Tournament information
- Dates: 23–25 November 2018
- Venue: Butlin's Minehead
- Location: Minehead, England
- Organisation(s): Professional Darts Corporation (PDC)
- Format: Legs
- Prize fund: £460,000
- Winner's share: £100,000
- High checkout: 170 Daryl Gurney

Champion(s)
- Daryl Gurney (NIR)

= 2018 Players Championship Finals =

The 2018 Ladbrokes Players Championship Finals was the eleventh edition of the PDC darts tournament, which saw the top 64 players from the 22 Players Championship events of 2018 taking part. The tournament took place from 23 to 25 November 2018 at Butlin's Resort in Minehead.

Daryl Gurney won his 2nd major PDC title by defeating defending champion Michael van Gerwen 11–9, bringing an end to his 22-match winning streak in the competition.

==Prize money==
The 2018 Players Championship Finals had a total prize fund of £460,000, the same as 2017. The following is the breakdown of the fund:

| Position (no. of players) |  | Prize money (Total: £460,000) |
|---|---|---|
| Winner | (1) | £100,000 |
| Runner-Up | (1) | £40,000 |
| Semi-finalists | (2) | £23,000 |
| Quarter-finalists | (4) | £12,500 |
| Last 16 (Third round) | (8) | £8,000 |
| Last 32 (Second round) | (16) | £5,000 |
| Last 64 (First round) | (32) | £2,500 |

==Qualification==
The top 64 players from the Players Championships Order of Merit, which is solely based on prize money won in the twenty-two Players Championships events during the season, qualified for the tournament:

On 20 November, Mensur Suljović withdrew from the tournament citing family reasons. Under the rules of the tournament, the next highest qualifier took his place, which happened to be Benito van de Pas, with no draw adjustments being made.
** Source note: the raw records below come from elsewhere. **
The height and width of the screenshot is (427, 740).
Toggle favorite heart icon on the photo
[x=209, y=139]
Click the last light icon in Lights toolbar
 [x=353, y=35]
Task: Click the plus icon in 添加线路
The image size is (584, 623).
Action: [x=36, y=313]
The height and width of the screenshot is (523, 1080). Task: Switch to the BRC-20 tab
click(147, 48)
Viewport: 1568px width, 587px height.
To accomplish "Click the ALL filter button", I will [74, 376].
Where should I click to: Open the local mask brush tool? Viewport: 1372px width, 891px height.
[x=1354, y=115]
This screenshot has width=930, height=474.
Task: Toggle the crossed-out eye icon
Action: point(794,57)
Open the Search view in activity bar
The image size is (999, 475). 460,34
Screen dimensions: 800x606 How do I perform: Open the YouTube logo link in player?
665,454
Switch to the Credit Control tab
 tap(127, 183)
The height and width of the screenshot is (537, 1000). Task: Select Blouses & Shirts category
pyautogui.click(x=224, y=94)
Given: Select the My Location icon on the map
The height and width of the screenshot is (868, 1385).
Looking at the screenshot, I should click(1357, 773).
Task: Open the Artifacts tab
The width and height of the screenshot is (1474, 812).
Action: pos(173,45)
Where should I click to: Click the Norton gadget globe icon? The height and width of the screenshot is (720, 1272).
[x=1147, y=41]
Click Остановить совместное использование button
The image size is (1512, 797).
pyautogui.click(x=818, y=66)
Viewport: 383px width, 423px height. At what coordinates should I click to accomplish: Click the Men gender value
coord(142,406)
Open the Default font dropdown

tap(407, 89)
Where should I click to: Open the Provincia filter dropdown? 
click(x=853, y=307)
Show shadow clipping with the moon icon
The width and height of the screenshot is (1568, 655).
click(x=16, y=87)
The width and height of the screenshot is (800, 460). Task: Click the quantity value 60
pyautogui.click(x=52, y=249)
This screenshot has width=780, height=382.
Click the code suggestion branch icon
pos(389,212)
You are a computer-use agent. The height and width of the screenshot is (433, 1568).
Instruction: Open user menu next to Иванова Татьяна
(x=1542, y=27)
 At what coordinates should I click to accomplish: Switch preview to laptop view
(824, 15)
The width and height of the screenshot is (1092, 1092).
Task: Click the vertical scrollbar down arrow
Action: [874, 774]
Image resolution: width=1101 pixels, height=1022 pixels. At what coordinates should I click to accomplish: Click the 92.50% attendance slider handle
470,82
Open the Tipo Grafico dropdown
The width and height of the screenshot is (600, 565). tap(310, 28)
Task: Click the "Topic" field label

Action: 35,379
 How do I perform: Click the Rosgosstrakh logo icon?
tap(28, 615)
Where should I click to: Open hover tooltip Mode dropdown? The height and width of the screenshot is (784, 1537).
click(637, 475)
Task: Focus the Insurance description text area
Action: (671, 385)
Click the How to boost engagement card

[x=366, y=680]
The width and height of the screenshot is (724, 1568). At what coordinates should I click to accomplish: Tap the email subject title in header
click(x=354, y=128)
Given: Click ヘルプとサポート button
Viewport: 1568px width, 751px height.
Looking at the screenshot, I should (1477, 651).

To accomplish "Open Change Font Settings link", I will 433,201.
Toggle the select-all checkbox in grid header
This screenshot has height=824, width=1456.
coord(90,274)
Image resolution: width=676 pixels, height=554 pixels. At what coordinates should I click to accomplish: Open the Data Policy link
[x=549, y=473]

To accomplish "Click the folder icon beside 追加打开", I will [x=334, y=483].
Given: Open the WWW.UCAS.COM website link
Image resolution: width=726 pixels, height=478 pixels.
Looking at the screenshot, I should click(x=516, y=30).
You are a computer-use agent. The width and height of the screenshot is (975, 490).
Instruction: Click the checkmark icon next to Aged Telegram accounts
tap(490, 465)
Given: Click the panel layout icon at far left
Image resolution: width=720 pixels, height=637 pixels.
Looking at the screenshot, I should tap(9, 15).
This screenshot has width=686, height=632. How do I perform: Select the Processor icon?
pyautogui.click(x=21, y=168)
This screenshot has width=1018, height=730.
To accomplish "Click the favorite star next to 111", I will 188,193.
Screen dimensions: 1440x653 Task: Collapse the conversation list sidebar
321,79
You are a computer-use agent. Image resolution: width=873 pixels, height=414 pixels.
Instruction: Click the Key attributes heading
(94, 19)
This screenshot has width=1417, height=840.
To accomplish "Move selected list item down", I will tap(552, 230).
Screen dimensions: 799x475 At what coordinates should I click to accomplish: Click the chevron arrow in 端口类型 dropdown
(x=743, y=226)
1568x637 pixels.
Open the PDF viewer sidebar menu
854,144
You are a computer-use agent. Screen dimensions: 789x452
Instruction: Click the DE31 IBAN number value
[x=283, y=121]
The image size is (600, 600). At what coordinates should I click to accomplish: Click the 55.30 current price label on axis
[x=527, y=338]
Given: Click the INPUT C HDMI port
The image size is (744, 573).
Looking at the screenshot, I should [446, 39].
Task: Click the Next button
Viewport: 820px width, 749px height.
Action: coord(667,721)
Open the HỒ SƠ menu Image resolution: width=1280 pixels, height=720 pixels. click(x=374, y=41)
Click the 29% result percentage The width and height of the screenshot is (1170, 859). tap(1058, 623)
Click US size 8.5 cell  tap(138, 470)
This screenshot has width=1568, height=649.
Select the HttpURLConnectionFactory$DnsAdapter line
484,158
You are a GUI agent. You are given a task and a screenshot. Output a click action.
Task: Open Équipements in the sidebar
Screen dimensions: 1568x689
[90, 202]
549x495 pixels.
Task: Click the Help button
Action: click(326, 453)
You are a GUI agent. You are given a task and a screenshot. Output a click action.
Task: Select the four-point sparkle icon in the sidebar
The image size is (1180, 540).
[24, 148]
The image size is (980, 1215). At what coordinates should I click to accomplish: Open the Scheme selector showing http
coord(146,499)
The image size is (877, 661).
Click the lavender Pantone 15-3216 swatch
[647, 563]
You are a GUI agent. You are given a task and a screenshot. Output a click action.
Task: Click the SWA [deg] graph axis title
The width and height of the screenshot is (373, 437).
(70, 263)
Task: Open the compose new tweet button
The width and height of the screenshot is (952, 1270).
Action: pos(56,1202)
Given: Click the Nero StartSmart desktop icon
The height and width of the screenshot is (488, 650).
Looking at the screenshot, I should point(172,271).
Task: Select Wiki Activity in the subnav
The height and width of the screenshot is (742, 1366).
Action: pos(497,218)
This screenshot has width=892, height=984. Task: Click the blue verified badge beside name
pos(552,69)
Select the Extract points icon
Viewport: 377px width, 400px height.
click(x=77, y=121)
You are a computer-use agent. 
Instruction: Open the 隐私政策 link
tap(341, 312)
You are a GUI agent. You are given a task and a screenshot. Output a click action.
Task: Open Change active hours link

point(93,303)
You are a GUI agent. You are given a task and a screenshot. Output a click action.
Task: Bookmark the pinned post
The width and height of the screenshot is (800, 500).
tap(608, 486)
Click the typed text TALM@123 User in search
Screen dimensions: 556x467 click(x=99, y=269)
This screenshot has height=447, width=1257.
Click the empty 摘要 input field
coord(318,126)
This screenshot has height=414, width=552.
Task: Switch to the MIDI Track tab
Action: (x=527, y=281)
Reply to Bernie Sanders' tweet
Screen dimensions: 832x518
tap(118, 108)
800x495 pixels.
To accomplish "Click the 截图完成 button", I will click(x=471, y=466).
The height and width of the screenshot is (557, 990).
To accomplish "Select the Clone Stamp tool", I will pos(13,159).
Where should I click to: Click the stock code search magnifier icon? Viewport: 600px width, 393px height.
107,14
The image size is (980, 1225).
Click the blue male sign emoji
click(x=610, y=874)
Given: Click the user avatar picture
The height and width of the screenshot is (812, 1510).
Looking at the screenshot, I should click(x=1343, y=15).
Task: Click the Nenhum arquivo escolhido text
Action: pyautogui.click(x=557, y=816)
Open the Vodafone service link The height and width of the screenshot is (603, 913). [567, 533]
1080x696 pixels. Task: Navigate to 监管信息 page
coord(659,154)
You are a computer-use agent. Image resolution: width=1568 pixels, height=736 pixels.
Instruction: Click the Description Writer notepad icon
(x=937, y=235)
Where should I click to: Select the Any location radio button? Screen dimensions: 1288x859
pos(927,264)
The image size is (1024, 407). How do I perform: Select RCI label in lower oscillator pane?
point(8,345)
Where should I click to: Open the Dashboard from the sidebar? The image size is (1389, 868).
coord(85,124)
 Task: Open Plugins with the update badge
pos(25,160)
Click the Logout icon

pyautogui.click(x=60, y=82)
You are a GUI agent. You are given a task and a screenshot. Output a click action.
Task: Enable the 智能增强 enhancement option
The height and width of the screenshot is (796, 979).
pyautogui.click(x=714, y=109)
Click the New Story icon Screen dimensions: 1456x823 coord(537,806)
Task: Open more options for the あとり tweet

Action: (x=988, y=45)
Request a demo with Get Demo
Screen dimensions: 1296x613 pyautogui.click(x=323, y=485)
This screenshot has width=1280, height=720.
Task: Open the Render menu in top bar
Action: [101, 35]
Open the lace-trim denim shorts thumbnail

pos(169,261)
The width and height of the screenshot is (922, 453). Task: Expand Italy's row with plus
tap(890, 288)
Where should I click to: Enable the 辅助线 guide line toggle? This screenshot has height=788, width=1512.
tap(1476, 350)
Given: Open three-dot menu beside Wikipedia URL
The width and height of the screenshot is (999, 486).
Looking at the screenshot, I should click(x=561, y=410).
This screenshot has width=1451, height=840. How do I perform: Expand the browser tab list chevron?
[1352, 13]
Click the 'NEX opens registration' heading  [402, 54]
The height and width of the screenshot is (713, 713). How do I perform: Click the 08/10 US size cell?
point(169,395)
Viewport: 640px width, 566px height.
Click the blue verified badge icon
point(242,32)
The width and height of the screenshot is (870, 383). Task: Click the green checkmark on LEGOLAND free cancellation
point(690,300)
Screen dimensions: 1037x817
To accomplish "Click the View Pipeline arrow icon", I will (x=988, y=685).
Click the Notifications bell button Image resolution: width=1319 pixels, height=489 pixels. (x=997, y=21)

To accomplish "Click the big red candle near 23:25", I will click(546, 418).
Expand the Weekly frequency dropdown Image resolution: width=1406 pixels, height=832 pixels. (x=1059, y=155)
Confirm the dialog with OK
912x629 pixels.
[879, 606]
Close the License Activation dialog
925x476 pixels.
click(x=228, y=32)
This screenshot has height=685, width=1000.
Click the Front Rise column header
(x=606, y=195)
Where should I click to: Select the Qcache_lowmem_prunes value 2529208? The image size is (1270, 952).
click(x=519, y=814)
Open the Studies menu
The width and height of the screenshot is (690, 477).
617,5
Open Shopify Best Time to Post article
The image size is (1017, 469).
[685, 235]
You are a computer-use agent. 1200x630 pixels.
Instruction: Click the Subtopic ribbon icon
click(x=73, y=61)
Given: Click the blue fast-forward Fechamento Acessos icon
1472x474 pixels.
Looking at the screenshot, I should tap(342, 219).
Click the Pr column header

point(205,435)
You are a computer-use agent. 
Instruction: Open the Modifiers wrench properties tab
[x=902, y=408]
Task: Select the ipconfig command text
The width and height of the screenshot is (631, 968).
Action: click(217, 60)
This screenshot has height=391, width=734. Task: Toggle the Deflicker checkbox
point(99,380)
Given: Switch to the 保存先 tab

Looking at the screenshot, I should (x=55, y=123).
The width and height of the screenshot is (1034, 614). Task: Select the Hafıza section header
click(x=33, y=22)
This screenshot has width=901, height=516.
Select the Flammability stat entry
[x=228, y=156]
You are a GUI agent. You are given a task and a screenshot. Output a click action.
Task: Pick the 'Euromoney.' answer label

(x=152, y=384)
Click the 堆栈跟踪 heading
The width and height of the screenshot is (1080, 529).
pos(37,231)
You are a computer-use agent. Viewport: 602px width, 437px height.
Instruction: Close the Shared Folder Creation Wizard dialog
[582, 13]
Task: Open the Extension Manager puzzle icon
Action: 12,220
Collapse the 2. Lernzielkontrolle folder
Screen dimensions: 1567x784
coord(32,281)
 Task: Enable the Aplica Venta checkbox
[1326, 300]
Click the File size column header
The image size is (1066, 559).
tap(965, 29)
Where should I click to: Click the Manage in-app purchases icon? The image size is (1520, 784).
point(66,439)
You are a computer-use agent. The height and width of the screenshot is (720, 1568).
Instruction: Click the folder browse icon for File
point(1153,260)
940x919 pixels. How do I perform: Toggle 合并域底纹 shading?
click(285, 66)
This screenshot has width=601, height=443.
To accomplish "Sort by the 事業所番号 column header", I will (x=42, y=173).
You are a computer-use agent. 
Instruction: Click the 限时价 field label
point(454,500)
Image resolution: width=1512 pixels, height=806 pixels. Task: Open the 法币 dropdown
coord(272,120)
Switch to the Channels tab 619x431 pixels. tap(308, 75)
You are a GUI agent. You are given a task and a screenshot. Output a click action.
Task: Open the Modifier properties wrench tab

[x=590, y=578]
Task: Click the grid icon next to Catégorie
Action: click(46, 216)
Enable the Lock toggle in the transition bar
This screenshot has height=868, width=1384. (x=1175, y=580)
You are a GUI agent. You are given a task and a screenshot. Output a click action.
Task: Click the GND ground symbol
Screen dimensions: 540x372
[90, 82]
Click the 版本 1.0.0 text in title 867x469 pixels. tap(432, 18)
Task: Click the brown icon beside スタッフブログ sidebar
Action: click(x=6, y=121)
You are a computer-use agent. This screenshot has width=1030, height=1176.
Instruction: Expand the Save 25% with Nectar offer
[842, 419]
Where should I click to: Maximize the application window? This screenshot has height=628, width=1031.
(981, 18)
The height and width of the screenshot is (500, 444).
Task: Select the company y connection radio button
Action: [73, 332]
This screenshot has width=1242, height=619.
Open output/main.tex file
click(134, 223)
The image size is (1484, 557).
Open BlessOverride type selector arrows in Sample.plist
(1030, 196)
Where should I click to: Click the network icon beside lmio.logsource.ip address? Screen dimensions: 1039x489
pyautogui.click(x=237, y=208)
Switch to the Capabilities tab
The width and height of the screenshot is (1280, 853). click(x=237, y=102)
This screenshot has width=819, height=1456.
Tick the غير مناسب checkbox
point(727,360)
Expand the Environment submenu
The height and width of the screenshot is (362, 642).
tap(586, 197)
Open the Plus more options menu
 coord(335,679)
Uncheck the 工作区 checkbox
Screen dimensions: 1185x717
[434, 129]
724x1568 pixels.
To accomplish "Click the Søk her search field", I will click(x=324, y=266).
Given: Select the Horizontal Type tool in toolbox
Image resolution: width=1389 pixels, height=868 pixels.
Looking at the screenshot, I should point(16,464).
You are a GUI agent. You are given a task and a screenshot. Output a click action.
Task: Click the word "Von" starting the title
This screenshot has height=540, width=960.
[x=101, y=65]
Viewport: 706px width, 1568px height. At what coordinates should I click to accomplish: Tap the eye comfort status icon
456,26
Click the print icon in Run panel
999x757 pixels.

===Top 64 in the Players Championship Order of Merit===

 ENG Ian White (Second round)
 SCO Gary Anderson (Semi-finals)
 NED Michael van Gerwen (Runner-up)
 SCO Peter Wright (Third round)
 ENG Adrian Lewis (Second round)
 ENG Rob Cross (First round)
 ENG Michael Smith (Second round)
 ENG James Wade (Third round)
 ENG Dave Chisnall (Second round)
 NED Jeffrey de Zwaan (Second round)
 ENG James Wilson (Second round)
 NED Danny Noppert (Semi-finals)
 ENG Stephen Bunting (Quarter-finals)
 NED Jermaine Wattimena (First round)
 ENG Steve Beaton (Second round)
 NIR Daryl Gurney (Winner)
 ENG Josh Payne (First round)
 SCO John Henderson (First round)
 ENG Darren Webster (Second round)
 NIR Mickey Mansell (First round)
 ENG Mervyn King (Second round)
 GER Gabriel Clemens (Third round)
 ENG Ricky Evans (Third round)
 ENG Chris Dobey (Quarter-finals)
 ENG Nathan Aspinall (Second round)
 WAL Jonny Clayton (Quarter-finals)
 ENG Ryan Joyce (First round)
 POL Krzysztof Ratajski (Third round)
 GER Max Hopp (Second round)
 ENG Keegan Brown (Second round)
 AUS Simon Whitlock (Second round)
 NIR Brendan Dolan (Third round)
 ENG Michael Barnard (First round)
 AUS Kyle Anderson (First round)
 AUT Mensur Suljović (Withdrew)
 ENG Steve West (First round)
 WAL Gerwyn Price (First round)
 IRL Steve Lennon (Quarter-finals)
 WAL Mark Webster (First round)
 GER Martin Schindler (First round)
 NED Ron Meulenkamp (First round)
 NED Jan Dekker (First round)
 ENG Andrew Gilding (First round)
 ENG Simon Stevenson (First round)
 LVA Madars Razma (Second round)
 NED Jeffrey de Graaf (First round)
 ENG Joe Cullen (Third round)
 ENG Ryan Searle (Second round)
 SCO Robert Thornton (First round)
 BEL Kim Huybrechts (First round)
 ENG Stephen Burton (Third round)
 ENG Richard North (First round)
 AUT Rowby-John Rodriguez (First round)
 BEL Dimitri Van den Bergh (First round)
 NED Jelle Klaasen (First round)
 WAL Jamie Lewis (First round)
 ENG Ross Smith (First round)
 NED Vincent van der Voort (First round)
 ESP Cristo Reyes (Second round)
 ENG Adam Hunt (First round)
 ESP Toni Alcinas (First round)
 ENG Matthew Edgar (First round)
 ENG Alan Tabern (First round)
 ENG Scott Taylor (First round)
 NED Benito van de Pas (Alternate, First round)

==Draw==
There was no draw held, all players were put in a fixed bracket by their seeding positions.